Ransomware and business email compromise (BEC) attacks are hitting businesses more than ever before, a new report by Cisco Talos Incident Response (Talos IR) has claimed.
The report states ransomware and BEC accounted for almost two-thirds (60%) of engagements, combined. There had been fewer BEC engagements this quarter, compared to the previous one, Talos added, noting it was “still a major threat for the second quarter in a row.”
At the same time, Ransomware accounted for almost a third (30%) of engagements this quarter, up by a quarter (22%) compared to the same time three months ago.
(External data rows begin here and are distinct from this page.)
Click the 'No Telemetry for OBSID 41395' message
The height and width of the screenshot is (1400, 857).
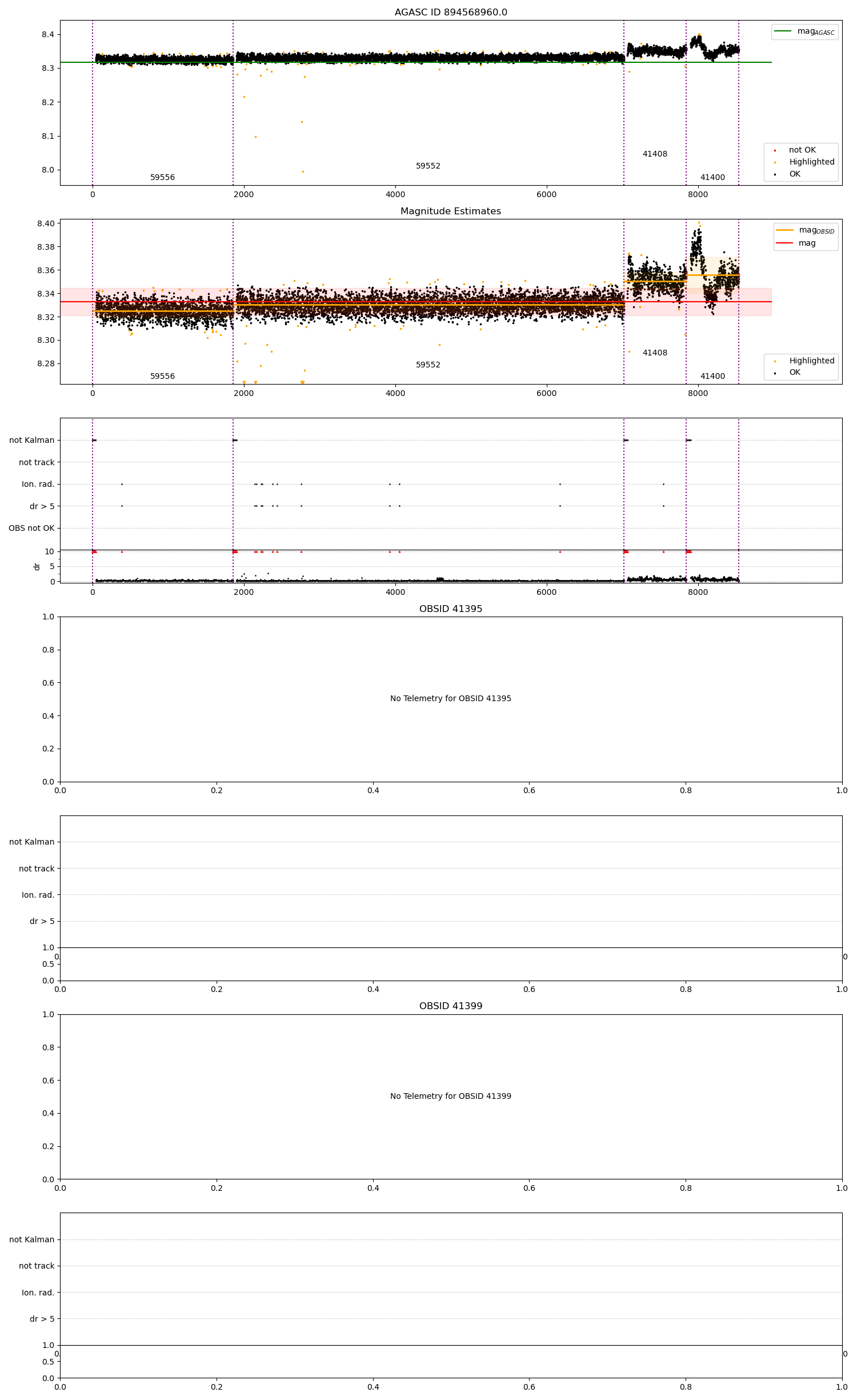pos(451,699)
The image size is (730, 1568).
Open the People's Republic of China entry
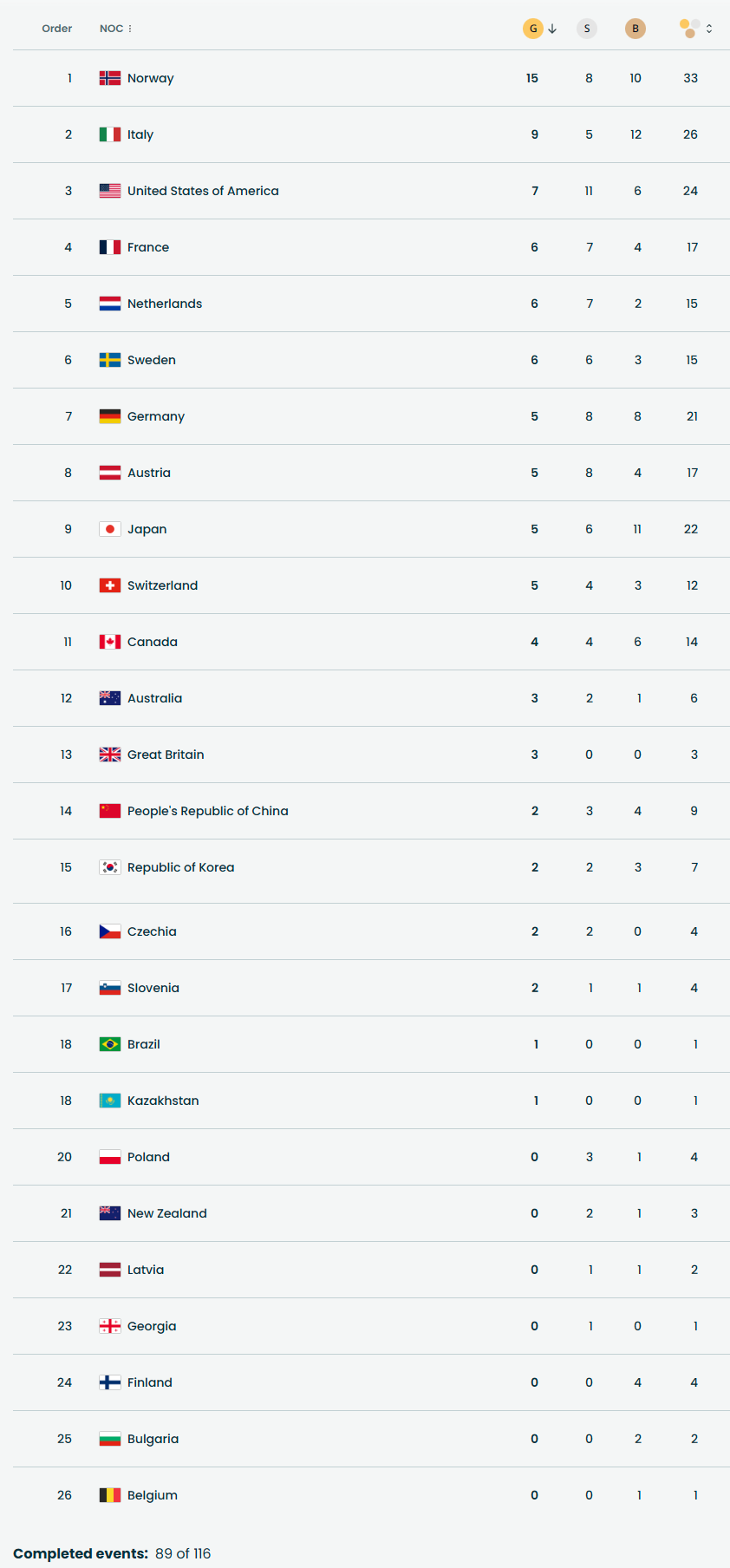point(207,811)
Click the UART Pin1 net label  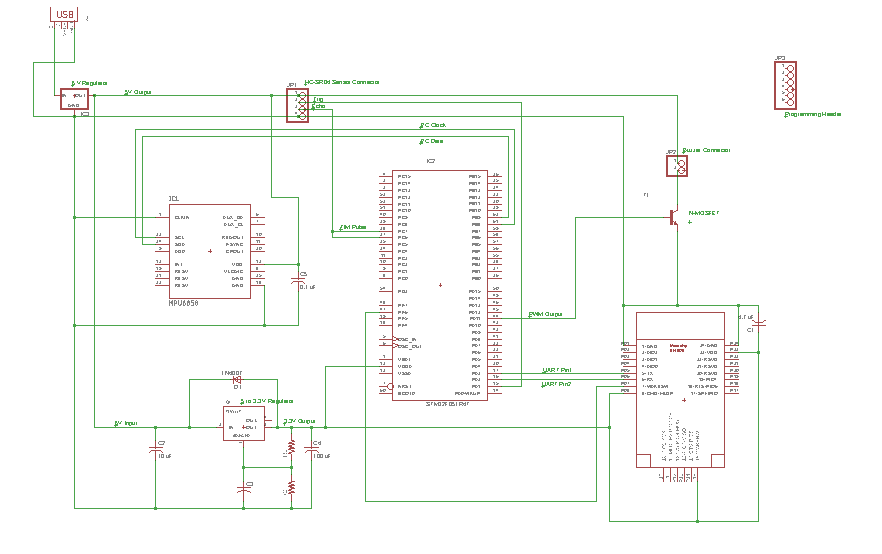pos(557,370)

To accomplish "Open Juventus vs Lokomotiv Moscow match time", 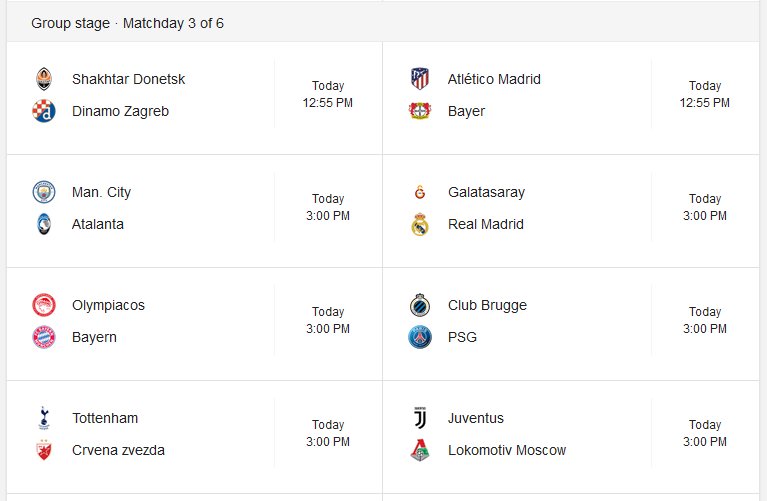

Tech firms in the crosshairs
Furthermore, the researchers observed Mallox and Underground Team ransomware families for the first time, suggesting the number of threat actors in the industry continues to grow. At the same time, Black Basta and BlackSuit ransomware operations continue to wreak havoc among organizations.
The majority of organizations falling victim to either ransomware or BEC attacks are in the technology industry, the report further states. This is due to these firms having extensive digital assets, supporting critical infrastructure. As a result, they have minimal tolerance for downtime and would be more keen to pay the ransom demand and get back to work as soon as possible. Furthermore, tech firms are often seen as gateways into other industries, as well.
In total, a quarter (24%) of engagements in these past three months were from tech firms, closely followed by healthcare, pharma, and retail. Attacks against tech firms are up by 30%, quarter-on-quarter.
Talos says that a huge majority (80%) of victims fell prey to ransomware attacks because they didn’t have proper MFA implementations on critical systems, including virtual private networks (VPN). The remainder of the victims fell prey due to either vulnerable, or misconfigured systems, the researchers concluded. Talos IR observed a 46% increase in each of these security weaknesses from the previous quarter.